What he didn’t do was scold them for their competitiveness.

"The team will take on the personality of the coach, and I feel like we took on the personality of Coughlin," Umenyiora said. "From my understanding of coach Judge, he’s that type of person, and they played that way last year. I told the team if they continue to do that, they’re going to be a really good football team, as long as they have that mentality. They’re definitely in the right hands. How long it’s going to take for them to get back to a Super Bowl, I don’t know. They have that fight that they showed last year. You just don’t see teams fighting like that until the end."

Ryan referenced Umenyiora’s post-practice speech, reminding reporters that the Giants’ championship teams — and the ones Ryan played for in New England under taskmaster Bill Belichick — have a fire that sometimes crosses the line.

"Just like the great defensive linemen and great linebackers and great leaders of the past, you don’t think they had chippiness about them?

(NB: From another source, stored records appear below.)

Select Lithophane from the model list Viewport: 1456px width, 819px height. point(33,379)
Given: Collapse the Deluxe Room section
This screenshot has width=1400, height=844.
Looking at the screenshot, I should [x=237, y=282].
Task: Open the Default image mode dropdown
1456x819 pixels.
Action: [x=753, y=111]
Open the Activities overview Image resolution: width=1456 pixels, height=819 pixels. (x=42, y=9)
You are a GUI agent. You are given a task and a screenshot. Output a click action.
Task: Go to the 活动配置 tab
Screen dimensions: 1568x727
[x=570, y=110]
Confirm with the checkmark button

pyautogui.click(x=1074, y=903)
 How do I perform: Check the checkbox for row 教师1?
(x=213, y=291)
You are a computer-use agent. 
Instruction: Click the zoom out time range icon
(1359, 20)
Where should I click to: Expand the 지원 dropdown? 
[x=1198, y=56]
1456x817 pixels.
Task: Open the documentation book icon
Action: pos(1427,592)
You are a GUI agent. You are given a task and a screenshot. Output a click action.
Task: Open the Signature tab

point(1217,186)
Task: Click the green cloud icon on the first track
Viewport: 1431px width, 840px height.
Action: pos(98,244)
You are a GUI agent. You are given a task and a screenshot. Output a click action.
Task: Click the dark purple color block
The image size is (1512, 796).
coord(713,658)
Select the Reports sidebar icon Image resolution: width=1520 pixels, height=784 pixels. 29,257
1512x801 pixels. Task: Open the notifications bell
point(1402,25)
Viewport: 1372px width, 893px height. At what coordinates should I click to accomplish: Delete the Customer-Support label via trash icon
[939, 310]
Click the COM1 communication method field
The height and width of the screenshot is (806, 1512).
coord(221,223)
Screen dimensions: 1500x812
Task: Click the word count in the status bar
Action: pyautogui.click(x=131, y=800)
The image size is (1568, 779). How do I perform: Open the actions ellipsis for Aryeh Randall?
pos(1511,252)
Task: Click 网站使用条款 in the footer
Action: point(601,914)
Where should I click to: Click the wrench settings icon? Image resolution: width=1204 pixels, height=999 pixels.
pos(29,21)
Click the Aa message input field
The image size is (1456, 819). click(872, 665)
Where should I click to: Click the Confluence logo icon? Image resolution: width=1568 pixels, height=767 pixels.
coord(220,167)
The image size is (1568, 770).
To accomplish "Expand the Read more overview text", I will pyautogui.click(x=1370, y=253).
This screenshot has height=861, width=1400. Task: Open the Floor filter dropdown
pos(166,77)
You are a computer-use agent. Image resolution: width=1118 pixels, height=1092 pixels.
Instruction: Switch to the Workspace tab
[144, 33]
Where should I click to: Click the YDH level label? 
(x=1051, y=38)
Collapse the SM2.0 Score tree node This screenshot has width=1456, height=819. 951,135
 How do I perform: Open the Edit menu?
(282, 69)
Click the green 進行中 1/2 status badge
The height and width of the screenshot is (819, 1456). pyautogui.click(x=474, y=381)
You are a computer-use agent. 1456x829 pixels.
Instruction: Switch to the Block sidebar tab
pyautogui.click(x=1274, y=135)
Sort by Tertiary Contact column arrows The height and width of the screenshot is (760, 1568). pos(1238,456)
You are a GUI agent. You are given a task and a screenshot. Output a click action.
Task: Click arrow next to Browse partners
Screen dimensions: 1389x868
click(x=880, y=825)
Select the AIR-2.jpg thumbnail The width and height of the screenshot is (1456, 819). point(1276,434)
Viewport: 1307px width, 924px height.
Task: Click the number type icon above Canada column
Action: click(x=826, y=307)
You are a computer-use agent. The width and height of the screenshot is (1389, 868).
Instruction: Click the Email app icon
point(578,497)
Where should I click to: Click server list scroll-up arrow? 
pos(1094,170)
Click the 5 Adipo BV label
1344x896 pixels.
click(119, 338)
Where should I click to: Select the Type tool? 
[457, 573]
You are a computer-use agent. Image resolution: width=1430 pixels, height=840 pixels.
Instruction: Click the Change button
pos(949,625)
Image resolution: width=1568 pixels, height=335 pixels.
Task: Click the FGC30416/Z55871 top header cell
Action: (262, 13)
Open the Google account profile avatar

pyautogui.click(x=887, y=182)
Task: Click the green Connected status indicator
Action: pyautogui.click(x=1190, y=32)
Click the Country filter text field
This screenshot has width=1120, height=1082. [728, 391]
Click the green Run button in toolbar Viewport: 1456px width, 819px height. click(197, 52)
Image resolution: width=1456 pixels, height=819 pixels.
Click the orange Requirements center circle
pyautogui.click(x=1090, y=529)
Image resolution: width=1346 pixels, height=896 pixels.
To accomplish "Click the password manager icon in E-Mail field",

You don’t think they had griminess about them?" Ryan said. "I’ll take a team like that every day."

But as Judge reminded his players, underscored with an invective laced with curse words, you’re never allowed to hurt your own team by hurting each other.

"We’ve got to control our energy and enthusiasm and our wanting to compete," Jones said. "We’ve got to be able to harness that and make it productive toward what we’re trying to do."

Would he be surprised to see this ever happen again as long as Judge is the coach?

"Yeah, I’d be pretty surprised," he said.

Lesson learned, but passion undiminished.

Umenyiora knows. He hopes this group can transfer that desire into another championship.